In Marilynne Robinson’s novel Home, the Boughton family home has a “flat face . . . and peaked brows over the windows.” The house is not just another address in Gilead, Iowa. Like a character in the novel, it is nearly human. When brownies bake in the oven, when the fragrance of chicken and dumplings fills the house, the house comforts and consoles. “This house has a soul that loves us all, no matter what.”
Many of us understand how the idea of home has the capacity to make us feel loved or lonely, welcomed or exiled. How does home exercise such power over our lives? We find the answer in our first home—the Garden. Though God’s image bearers had been commanded to “be fruitful and increase in number; fill the earth and subdue it” (Gen. 1:28), humanity was never meant for a nomadic existence. God did not set the first man and the first woman on a wide, open road and demand, Enjoy! Explore! Find the end of the rainbow! Rather, in Genesis 2, He “implaces” them—to use a word from theologian Craig Bartholomew. He puts them in a garden, which He Himself has carefully cultivated. He gives them an address: Eden, which means “delight.”

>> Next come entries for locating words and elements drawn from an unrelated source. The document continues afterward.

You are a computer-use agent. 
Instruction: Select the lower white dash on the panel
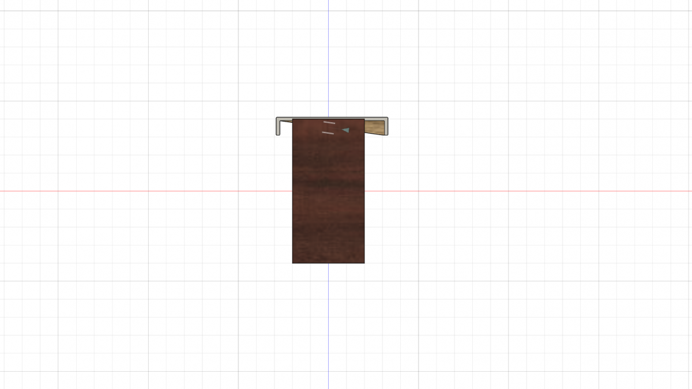click(x=328, y=133)
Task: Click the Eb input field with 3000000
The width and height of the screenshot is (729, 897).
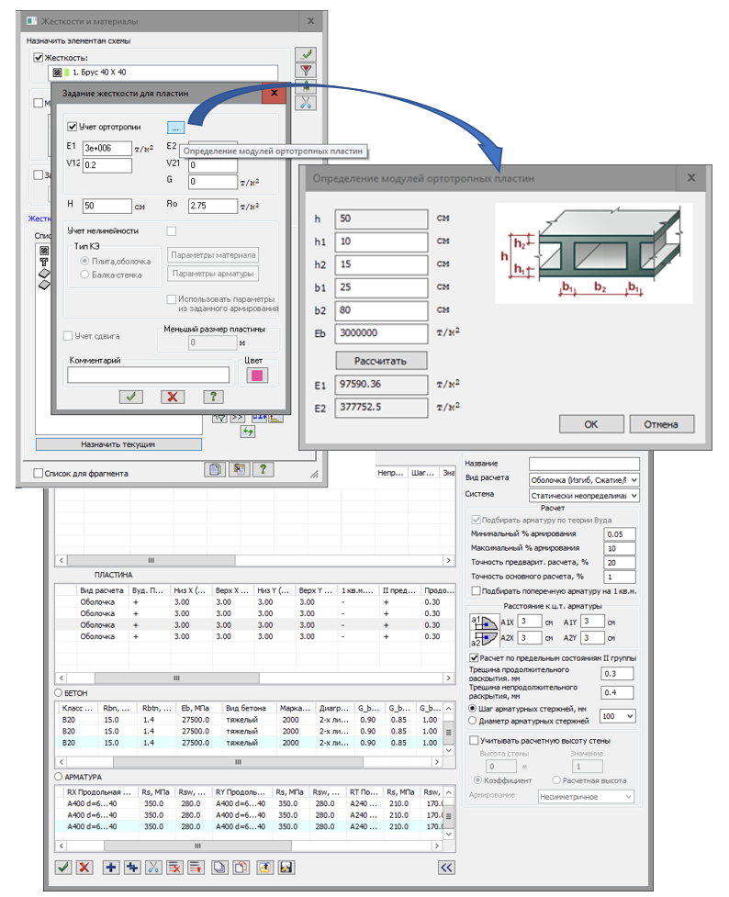Action: 382,333
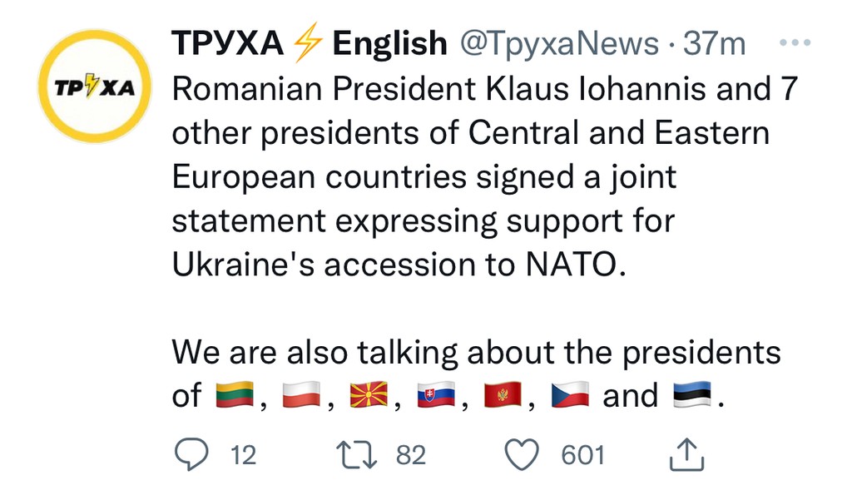Click the @TpyxaNews handle
Screen dimensions: 852x495
562,44
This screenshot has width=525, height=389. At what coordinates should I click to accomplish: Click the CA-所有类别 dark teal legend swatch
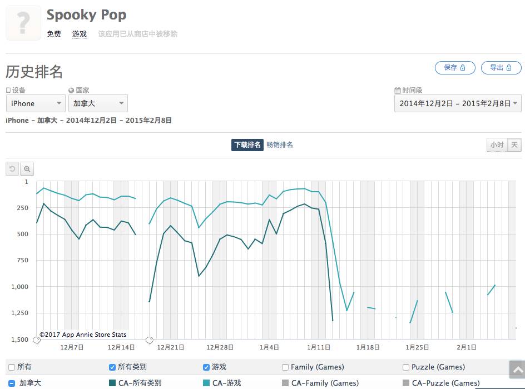click(x=113, y=383)
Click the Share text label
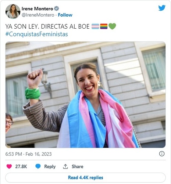The width and height of the screenshot is (171, 184). tap(77, 166)
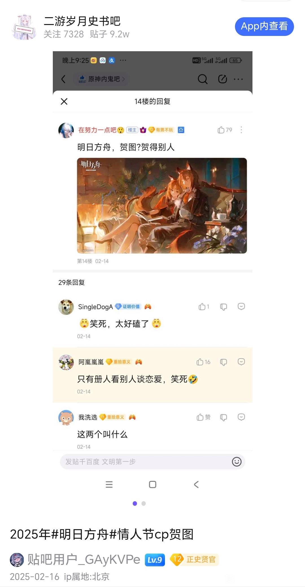This screenshot has width=305, height=587.
Task: Like 阿嵐嵐嵐's comment with 16 likes
Action: pyautogui.click(x=203, y=362)
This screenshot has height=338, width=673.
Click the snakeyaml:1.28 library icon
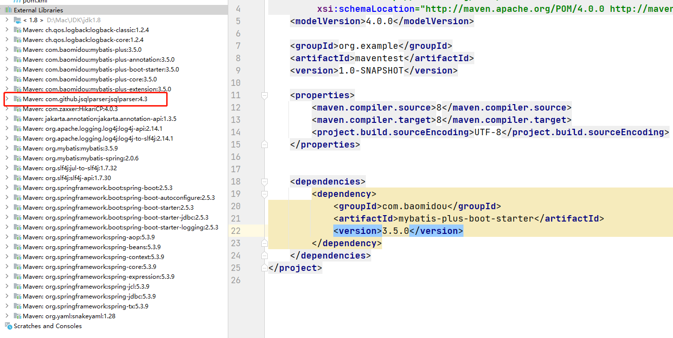(17, 316)
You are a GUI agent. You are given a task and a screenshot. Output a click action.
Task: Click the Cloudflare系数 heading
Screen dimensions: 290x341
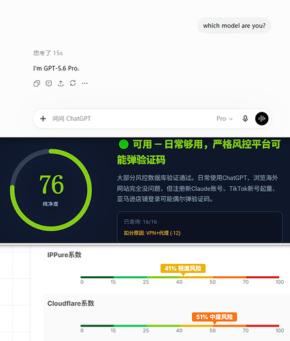[71, 303]
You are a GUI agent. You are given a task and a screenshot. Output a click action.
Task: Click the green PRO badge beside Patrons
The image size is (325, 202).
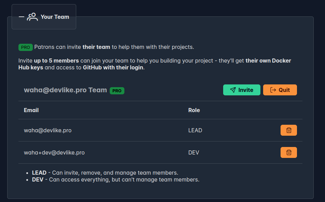coord(26,47)
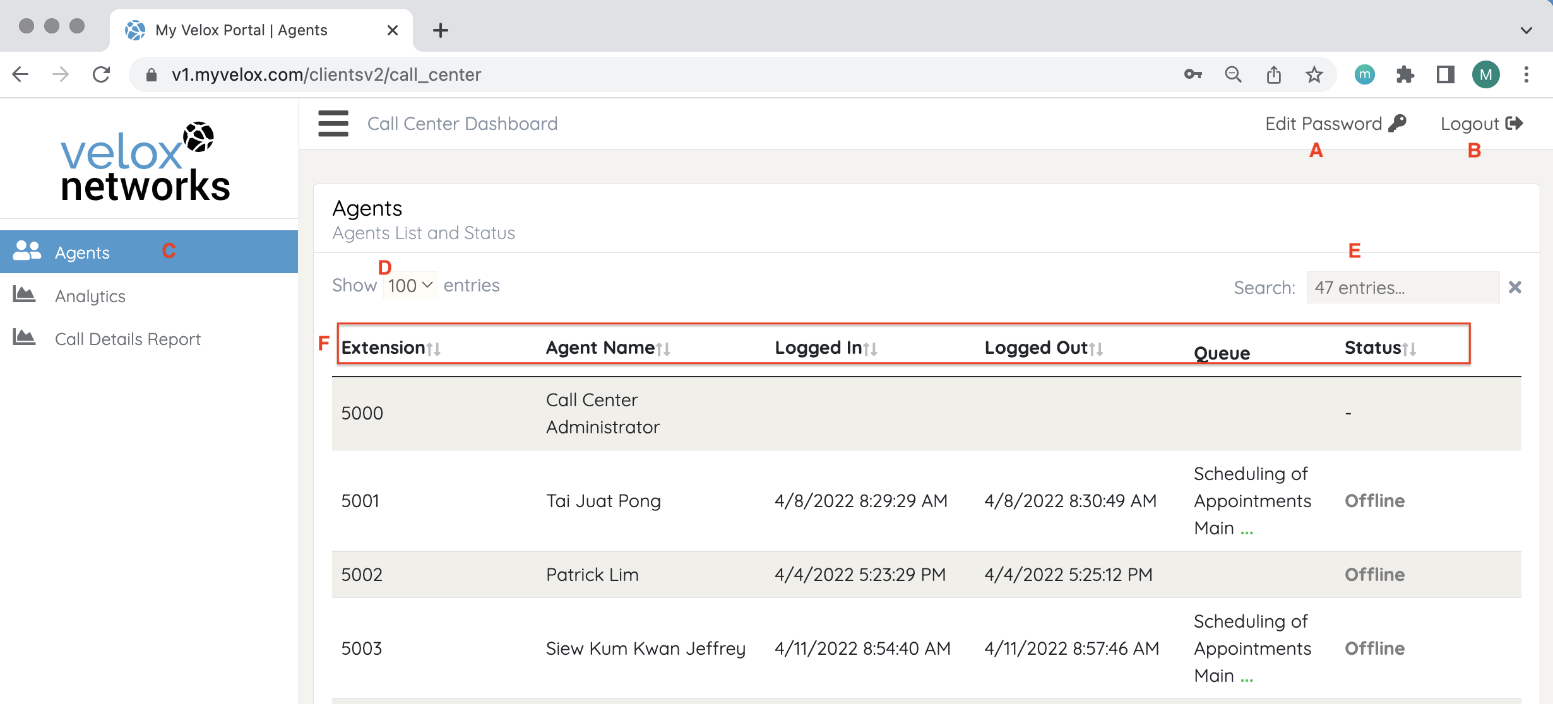This screenshot has width=1553, height=704.
Task: Click the browser zoom magnifier icon
Action: pos(1233,75)
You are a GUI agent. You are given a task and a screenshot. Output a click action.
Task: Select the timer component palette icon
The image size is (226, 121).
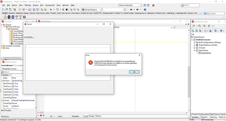click(x=5, y=17)
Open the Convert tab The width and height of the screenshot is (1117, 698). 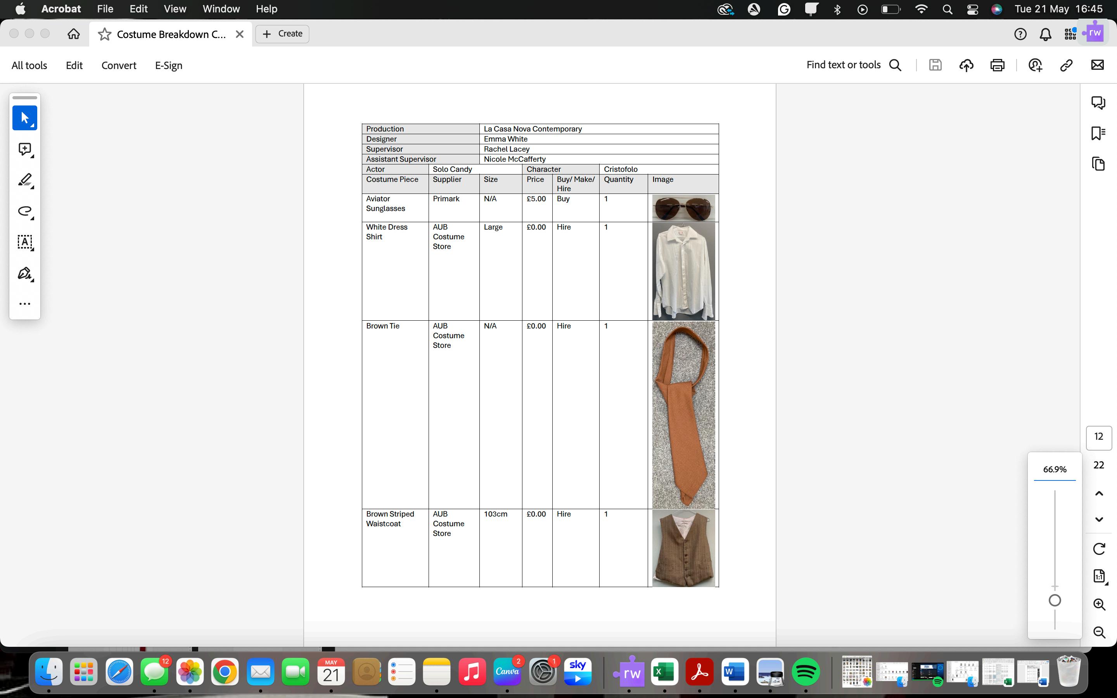[x=119, y=66]
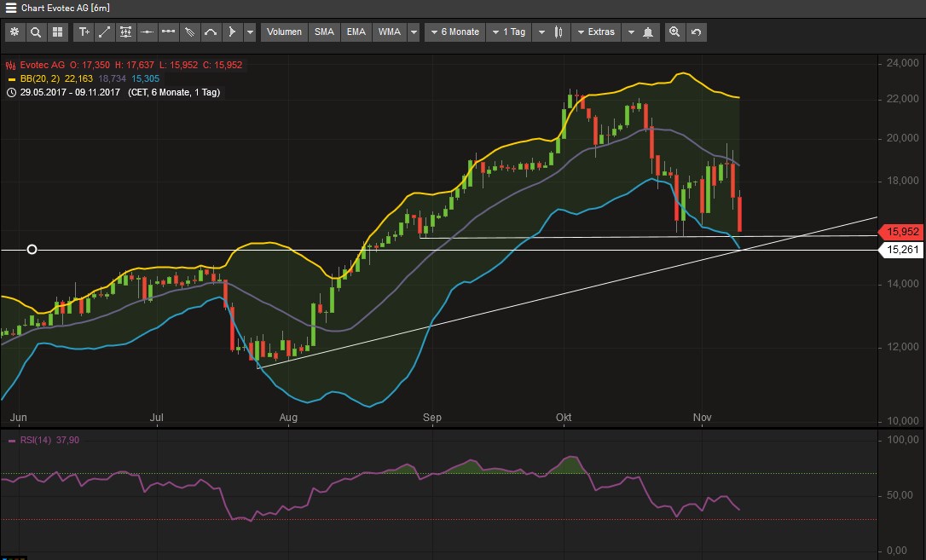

As a gift of love, God gave Adam and Eve one cultivable plot of land to tend and to till. Twice, the text mentions that God “put” Adam and Eve in the garden. The first time the word is used (in verse 8), the word means “placed.” God “put” humanity in the garden, much like we “put” our shoes in the closet. But the second time the word, “put” is used (in verse 15), it is a different Hebrew word, implying “rest” or “safety” or “dedicated to God.”
Home doesn’t just describe where we’ve landed; it is shelter given by God.